◆ INSTRUCTIONS FOR THE TASK
Supply the number of lines in the data below that hold "Toggle", and let that number be the whole answer.

##### MATERIAL FOR THIS EXERCISE #####

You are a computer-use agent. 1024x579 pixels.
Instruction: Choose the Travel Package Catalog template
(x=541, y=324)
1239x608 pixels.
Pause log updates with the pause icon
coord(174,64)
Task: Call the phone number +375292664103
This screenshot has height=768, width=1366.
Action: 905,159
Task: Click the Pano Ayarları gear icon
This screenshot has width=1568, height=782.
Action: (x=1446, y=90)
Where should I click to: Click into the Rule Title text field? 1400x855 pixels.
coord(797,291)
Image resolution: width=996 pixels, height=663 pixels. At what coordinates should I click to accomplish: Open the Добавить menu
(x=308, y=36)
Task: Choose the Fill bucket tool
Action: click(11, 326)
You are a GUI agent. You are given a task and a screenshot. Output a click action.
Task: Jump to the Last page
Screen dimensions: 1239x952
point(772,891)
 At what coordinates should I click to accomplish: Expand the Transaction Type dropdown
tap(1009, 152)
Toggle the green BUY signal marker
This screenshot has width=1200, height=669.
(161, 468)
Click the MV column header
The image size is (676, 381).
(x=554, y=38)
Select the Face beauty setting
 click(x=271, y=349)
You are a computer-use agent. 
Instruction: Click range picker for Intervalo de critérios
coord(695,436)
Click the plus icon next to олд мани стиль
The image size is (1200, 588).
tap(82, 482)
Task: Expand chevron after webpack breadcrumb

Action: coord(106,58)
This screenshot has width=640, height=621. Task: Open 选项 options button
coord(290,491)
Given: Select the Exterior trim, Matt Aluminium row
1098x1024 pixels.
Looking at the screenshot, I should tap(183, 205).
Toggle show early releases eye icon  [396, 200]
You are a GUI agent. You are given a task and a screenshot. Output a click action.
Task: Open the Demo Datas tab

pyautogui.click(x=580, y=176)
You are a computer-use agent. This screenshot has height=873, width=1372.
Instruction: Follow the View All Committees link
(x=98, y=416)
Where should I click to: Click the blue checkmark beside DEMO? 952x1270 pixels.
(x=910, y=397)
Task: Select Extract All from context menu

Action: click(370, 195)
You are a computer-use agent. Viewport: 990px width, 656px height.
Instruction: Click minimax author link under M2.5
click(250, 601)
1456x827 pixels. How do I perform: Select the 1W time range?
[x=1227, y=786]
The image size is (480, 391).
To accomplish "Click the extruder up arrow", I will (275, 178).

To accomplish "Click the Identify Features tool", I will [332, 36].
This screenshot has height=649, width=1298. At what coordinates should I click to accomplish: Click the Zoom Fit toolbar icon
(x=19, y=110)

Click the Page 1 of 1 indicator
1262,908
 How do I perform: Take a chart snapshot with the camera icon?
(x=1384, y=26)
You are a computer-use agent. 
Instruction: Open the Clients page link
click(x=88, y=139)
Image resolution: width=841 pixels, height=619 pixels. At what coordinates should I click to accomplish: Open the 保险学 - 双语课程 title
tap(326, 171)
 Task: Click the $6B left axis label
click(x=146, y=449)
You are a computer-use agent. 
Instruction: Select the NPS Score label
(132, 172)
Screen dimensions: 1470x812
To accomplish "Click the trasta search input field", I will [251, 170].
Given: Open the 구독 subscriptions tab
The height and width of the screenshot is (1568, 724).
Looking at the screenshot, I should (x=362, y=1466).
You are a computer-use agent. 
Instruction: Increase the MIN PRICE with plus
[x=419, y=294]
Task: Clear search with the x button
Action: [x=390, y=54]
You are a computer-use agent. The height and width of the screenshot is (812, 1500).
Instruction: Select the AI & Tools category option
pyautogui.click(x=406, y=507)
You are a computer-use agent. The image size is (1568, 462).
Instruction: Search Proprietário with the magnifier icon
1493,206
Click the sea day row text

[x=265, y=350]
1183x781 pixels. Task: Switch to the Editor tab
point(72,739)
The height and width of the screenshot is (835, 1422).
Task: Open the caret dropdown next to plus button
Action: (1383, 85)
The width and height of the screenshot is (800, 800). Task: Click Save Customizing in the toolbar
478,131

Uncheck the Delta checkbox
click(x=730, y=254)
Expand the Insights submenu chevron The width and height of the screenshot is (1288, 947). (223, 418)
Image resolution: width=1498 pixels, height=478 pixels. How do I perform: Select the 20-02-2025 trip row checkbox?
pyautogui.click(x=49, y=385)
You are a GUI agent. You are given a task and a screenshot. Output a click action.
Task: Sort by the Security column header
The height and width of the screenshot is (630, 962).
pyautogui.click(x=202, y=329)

#####

◆ SOLUTION FOR THIS PROBLEM
2